Micron Aktie: SK Hynix greift an
Der südkoreanische HBM-Marktführer SK Hynix plant ein US-Börsenlisting, um seine Produktion massiv auszubauen und setzt damit Micron unter Druck, obwohl die Speicherpreise stark steigen.

- SK Hynix plant US-Börsengang für 15 Milliarden Dollar
- HBM-Marktführer will Produktion in USA und Südkorea ausbauen
- DRAM- und NAND-Preise steigen laut Prognosen um über 50%
- Micron erhöht Investitionen auf über 25 Milliarden Dollar
Der wichtigste Konkurrent im HBM-Speichermarkt macht Druck. SK Hynix hat am 24. März vertraulich einen Börsenprospekt bei der US-Börsenaufsicht SEC eingereicht — mit dem Ziel, bis zu 15 Milliarden Dollar an amerikanischen Kapitalmärkten einzusammeln. Für Micron ist das eine direkte Herausforderung.
Was SK Hynix plant
Das südkoreanische Unternehmen strebt für die zweite Jahreshälfte 2026 ein ADR-Listing an. Das eingesammelte Kapital soll in den Ausbau von Produktionsanlagen in Südkorea und im US-Bundesstaat Indiana fließen. Rund 8 Milliarden Dollar sind zusätzlich für den Kauf moderner EUV-Maschinen von ASML bis 2027 vorgesehen. SK Hynix hält derzeit einen HBM-Marktanteil von 57 Prozent — und will diesen Vorsprung mit frischem Kapital zementieren.
Micron-Aktionäre reagierten nervös. Der Kurs verlor in den vergangenen sieben Handelstagen rund 15 Prozent und notiert aktuell bei etwa 337 Euro — deutlich unterhalb des 52-Wochen-Hochs von 402 Euro.

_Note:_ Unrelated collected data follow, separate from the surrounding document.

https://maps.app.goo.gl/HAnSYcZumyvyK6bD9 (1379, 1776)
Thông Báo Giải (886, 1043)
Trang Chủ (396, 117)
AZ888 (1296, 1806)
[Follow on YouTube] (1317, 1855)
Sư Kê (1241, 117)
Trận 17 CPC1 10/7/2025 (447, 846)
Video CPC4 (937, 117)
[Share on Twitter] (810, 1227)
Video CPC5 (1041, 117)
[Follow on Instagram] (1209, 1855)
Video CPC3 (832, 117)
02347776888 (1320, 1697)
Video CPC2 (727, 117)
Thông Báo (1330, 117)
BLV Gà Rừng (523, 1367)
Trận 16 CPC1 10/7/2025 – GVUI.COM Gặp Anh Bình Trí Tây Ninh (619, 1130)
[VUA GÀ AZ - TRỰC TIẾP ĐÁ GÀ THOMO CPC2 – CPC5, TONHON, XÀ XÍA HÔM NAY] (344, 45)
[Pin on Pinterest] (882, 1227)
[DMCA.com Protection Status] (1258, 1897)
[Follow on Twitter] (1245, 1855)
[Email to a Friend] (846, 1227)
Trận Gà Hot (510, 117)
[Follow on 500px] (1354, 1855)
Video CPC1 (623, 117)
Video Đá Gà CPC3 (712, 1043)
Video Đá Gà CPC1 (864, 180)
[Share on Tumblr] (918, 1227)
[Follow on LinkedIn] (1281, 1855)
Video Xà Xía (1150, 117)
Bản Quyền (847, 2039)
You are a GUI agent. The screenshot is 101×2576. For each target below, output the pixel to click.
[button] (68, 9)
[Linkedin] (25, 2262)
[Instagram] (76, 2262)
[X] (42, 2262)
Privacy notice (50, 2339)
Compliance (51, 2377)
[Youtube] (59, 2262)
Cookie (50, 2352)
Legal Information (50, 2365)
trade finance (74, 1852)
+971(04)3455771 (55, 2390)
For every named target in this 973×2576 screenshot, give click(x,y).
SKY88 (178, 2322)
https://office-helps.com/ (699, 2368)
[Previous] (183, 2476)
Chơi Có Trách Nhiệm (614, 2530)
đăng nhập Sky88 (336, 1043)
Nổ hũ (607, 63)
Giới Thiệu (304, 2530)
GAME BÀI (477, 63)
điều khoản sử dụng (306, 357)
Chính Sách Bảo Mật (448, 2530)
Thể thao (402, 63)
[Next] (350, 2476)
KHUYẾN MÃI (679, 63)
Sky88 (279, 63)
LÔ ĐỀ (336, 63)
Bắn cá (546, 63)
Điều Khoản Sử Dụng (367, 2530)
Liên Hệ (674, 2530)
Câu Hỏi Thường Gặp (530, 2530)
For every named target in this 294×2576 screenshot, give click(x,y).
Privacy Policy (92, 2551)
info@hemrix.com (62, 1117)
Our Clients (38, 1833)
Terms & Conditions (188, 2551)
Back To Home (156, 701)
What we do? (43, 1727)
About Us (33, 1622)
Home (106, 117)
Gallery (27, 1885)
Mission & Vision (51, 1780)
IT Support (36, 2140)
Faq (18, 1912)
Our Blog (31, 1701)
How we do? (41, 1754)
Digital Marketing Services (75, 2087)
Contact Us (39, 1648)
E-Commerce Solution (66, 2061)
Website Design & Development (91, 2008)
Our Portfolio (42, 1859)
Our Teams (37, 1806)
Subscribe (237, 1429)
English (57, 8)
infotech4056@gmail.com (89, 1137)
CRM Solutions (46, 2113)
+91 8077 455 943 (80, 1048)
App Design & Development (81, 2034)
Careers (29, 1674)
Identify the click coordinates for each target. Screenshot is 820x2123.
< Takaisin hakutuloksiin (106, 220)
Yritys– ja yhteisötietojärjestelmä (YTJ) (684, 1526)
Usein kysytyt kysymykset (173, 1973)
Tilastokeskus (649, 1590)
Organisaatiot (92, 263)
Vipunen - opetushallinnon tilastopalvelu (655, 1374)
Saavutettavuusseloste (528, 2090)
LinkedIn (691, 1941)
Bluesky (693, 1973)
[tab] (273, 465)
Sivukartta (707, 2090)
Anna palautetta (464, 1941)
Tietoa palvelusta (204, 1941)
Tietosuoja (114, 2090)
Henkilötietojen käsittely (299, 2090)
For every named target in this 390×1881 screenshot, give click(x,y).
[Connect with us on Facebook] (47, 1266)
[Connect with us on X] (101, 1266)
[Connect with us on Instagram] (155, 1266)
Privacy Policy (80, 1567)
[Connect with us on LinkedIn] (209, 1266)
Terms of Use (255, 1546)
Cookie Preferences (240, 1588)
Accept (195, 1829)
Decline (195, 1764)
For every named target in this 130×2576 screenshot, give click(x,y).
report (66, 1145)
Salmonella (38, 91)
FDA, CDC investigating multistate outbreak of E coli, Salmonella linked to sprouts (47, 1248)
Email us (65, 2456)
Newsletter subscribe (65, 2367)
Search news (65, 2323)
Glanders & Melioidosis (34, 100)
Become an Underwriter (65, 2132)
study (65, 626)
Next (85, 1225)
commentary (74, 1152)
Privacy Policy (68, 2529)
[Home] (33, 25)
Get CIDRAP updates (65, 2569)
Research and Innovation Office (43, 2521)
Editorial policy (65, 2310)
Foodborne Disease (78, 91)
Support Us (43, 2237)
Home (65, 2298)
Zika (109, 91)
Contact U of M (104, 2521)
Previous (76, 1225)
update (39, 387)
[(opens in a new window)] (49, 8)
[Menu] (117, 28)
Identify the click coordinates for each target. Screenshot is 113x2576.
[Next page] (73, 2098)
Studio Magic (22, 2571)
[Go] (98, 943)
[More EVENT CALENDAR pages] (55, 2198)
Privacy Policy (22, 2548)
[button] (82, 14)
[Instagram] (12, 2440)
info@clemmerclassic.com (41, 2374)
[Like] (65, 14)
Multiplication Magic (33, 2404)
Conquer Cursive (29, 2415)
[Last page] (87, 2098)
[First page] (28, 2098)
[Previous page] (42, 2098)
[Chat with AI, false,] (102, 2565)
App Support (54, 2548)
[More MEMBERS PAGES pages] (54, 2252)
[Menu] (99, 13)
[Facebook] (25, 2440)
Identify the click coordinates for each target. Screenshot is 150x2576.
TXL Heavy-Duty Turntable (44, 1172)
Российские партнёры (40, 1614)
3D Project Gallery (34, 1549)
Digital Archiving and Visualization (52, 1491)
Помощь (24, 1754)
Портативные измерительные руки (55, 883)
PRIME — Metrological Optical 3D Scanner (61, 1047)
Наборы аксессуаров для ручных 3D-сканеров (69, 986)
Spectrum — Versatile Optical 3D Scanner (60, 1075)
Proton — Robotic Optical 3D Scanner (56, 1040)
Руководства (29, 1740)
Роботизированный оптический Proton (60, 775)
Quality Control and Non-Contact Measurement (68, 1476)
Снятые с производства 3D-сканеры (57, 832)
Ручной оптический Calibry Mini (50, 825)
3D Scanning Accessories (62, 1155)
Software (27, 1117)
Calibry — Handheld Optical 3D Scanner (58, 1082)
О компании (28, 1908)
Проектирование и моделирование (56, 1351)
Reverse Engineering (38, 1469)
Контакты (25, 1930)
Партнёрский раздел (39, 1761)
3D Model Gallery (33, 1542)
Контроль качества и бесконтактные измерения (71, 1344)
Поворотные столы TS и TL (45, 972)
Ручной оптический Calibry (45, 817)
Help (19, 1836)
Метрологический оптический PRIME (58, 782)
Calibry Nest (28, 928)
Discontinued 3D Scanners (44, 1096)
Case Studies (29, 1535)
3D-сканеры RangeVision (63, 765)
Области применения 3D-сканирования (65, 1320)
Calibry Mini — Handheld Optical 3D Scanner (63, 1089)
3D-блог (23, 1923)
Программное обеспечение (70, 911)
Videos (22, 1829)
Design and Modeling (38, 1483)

Preisschub als Gegengewicht
Die Wettbewerbssorgen treffen Micron in einem Marktumfeld, das fundamental stark bleibt. Die Investmentbank Nomura hat ihre Preiserwartungen für das zweite Quartal 2026 drastisch nach oben korrigiert: DRAM-Preise sollen demnach um 51 Prozent steigen, NAND-Preise um 50 Prozent — gegenüber früheren Schätzungen von 6 beziehungsweise 20 Prozent. Treiber ist die anhaltend hohe Nachfrage nach KI-spezifischem Speicher. Analysten gehen davon aus, dass Engpässe im Speichersektor bis Anfang 2028 anhalten könnten.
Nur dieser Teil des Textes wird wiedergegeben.